Dalam razia tersebut, petugas memeriksa jenis kendaraan, muatan, serta dokumen perjalanan. Kendaraan yang terbukti melanggar aturan pembatasan bisa dikenakan sanksi sesuai ketentuan yang berlaku.
Menurut Masykur, langkah ini penting untuk memastikan kebijakan pemerintah benar-benar berjalan. “Kebijakan ini dibuat agar pemudik bisa melakukan perjalanan lebih nyaman,” ujarnya.
Pekanbaru sendiri memang memiliki posisi strategis dalam jaringan transportasi di Riau. Kota ini menjadi simpul perjalanan bagi masyarakat yang datang dari berbagai daerah di Sumatera.

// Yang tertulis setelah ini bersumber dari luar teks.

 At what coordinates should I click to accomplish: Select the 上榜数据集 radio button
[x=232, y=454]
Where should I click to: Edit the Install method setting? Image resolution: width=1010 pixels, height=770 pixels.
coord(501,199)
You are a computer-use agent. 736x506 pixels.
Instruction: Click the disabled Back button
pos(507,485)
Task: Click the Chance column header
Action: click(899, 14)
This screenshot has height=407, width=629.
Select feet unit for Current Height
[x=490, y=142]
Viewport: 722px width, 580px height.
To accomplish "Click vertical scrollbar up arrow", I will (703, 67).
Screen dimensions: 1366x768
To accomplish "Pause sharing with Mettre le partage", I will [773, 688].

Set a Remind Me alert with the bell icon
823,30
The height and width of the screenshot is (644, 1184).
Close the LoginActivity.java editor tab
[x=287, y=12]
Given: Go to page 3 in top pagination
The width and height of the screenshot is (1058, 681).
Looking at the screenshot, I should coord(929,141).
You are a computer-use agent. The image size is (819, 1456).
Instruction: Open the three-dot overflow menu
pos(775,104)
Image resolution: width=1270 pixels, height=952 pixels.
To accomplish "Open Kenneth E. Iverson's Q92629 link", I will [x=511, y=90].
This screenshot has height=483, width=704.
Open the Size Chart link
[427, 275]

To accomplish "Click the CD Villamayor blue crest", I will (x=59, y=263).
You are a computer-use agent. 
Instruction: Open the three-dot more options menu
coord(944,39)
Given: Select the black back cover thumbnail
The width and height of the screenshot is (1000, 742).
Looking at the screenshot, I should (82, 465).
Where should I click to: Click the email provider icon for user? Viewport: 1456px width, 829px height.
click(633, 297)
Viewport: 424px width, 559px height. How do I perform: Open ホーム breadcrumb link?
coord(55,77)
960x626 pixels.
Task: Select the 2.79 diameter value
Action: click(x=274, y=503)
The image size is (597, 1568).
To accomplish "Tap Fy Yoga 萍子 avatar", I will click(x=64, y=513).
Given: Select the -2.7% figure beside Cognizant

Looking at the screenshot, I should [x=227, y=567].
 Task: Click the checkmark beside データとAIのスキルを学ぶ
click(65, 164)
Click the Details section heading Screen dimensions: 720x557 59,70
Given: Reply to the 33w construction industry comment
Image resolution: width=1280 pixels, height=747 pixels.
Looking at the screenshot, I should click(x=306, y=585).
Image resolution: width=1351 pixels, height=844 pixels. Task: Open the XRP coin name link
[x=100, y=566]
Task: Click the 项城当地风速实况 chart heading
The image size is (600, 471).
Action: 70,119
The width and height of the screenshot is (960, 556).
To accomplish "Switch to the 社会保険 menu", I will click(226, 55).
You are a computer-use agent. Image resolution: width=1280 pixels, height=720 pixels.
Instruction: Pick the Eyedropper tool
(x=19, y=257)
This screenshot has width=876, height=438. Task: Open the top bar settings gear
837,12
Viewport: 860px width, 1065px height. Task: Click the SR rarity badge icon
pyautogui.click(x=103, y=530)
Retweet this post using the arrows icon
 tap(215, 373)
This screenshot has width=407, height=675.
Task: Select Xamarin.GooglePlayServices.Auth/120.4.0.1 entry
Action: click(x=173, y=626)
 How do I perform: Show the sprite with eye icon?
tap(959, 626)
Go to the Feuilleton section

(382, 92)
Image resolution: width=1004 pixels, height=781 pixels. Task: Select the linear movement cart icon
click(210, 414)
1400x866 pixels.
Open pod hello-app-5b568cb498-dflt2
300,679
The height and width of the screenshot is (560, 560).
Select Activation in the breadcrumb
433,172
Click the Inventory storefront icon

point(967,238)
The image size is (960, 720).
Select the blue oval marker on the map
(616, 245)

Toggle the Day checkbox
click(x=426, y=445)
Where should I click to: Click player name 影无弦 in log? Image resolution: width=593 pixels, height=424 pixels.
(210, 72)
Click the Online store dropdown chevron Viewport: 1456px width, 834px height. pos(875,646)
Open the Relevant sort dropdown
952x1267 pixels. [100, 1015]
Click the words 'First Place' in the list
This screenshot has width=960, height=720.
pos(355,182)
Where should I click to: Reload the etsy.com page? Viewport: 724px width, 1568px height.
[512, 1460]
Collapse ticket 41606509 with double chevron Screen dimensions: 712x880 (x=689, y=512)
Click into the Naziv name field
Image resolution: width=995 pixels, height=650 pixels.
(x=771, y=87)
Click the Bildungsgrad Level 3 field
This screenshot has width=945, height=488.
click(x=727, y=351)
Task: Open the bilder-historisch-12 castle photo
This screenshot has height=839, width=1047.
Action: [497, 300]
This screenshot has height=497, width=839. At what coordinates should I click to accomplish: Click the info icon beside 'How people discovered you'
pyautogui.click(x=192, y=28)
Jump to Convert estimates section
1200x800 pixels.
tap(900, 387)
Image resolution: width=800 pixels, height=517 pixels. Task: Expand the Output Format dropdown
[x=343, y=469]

Jika kendaraan angkutan barang tetap bebas melintas selama masa mudik, kepadatan lalu lintas diprediksi sulit dikendalikan.
Karena itu, koordinasi antara pemerintah daerah, kepolisian, dan instansi terkait terus diperkuat. Targetnya jelas: memastikan jalur mudik di Riau tetap lancar, aman, dan tidak berubah menjadi parkiran panjang kendaraan berat.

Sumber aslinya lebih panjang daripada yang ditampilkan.